Source information>
--------------------
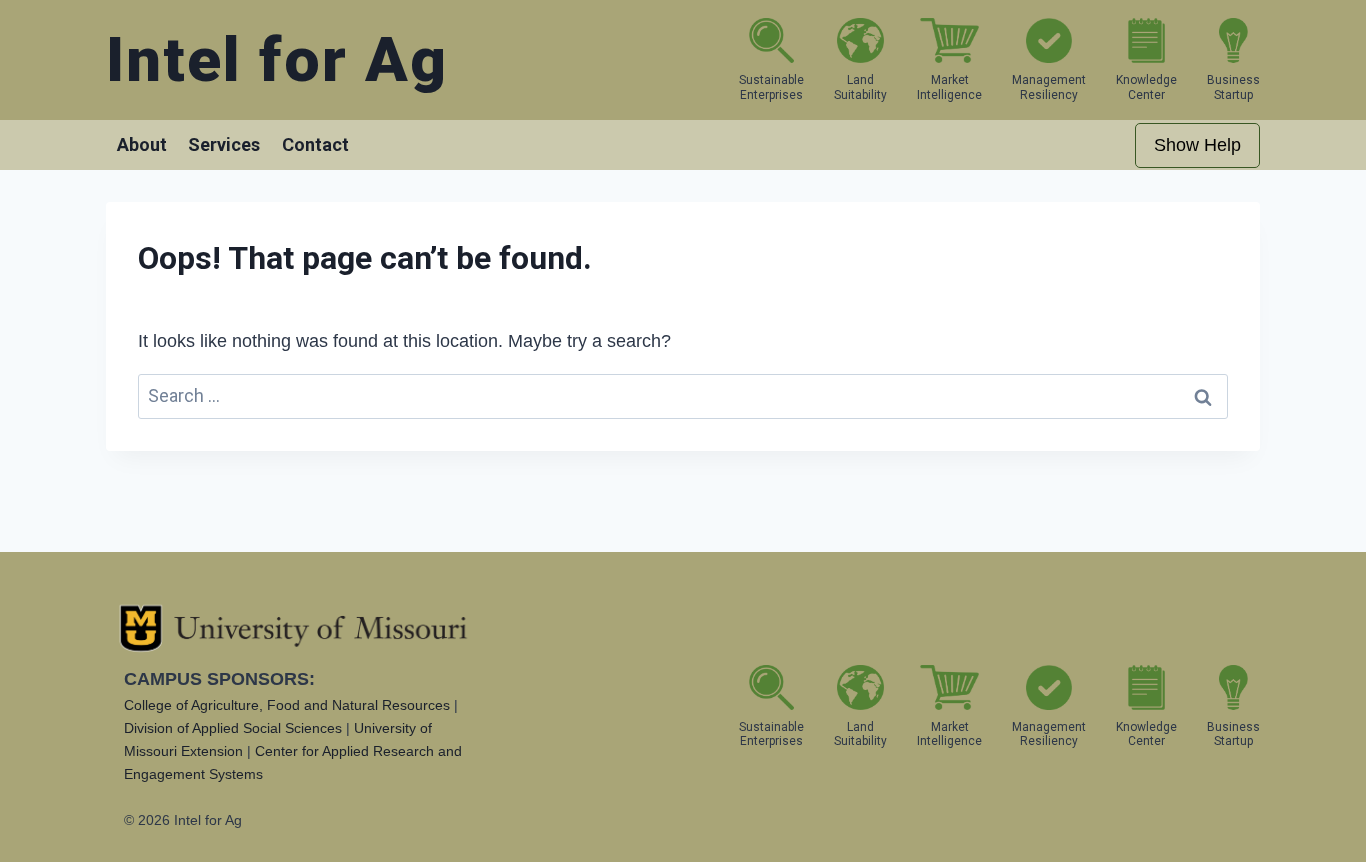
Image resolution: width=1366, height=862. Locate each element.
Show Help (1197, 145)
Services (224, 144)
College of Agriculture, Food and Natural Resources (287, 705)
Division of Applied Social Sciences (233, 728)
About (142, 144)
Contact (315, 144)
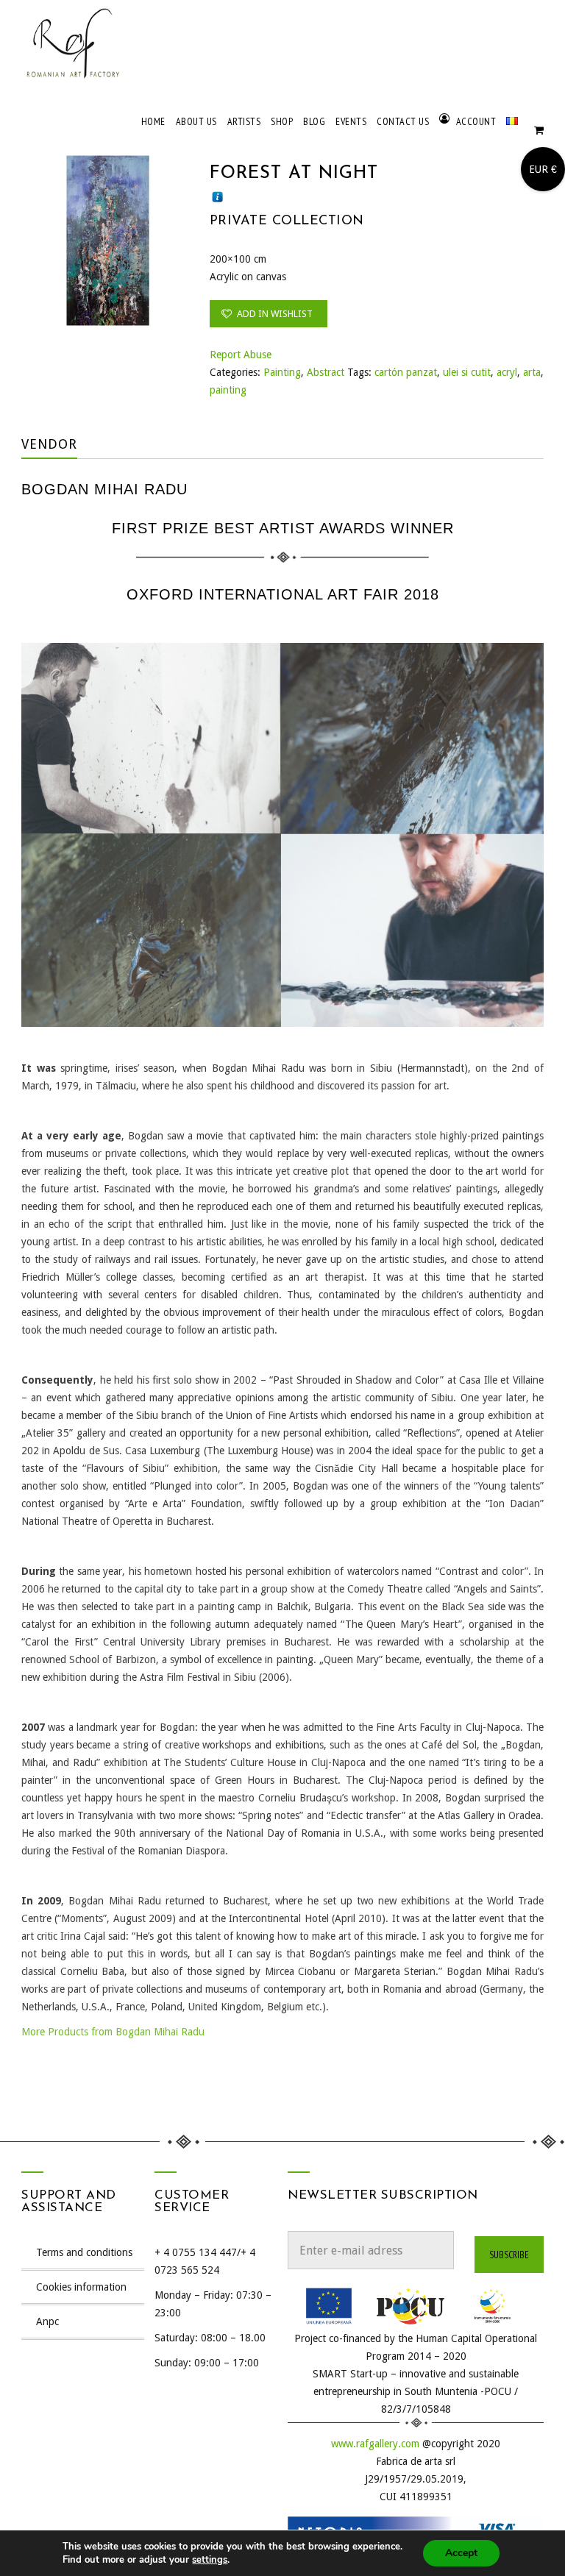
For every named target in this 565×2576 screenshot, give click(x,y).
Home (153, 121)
--------------------
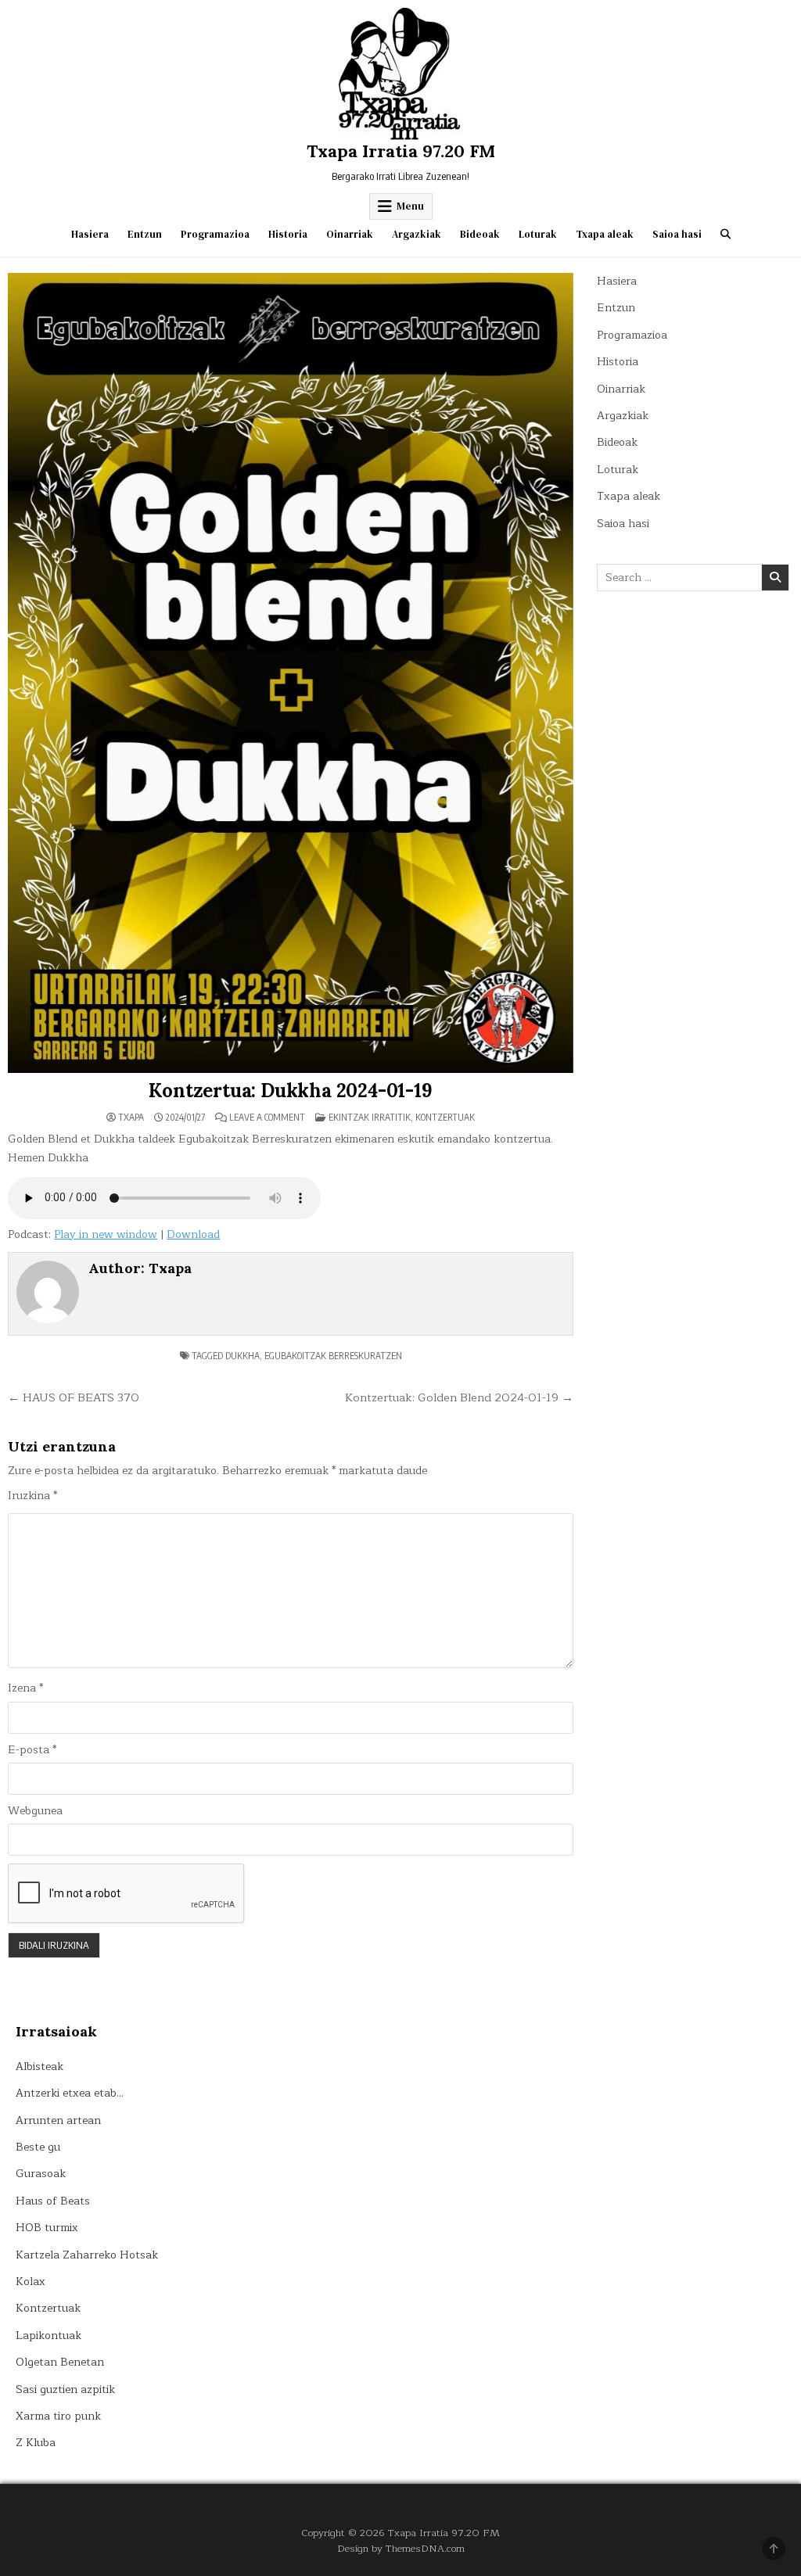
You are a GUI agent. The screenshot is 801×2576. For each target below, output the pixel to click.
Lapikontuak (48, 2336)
--------------------
Task details>
Each line from the one that contains "Contact (315, 144)" down to the one that contains "Home (153, 121)" is to be returned exactly as it stands above, both ends included, with pictures removed.

Exercise response>
Contact (315, 144)
For every named target in this 565×2576 screenshot, give click(x,y).
Home (153, 121)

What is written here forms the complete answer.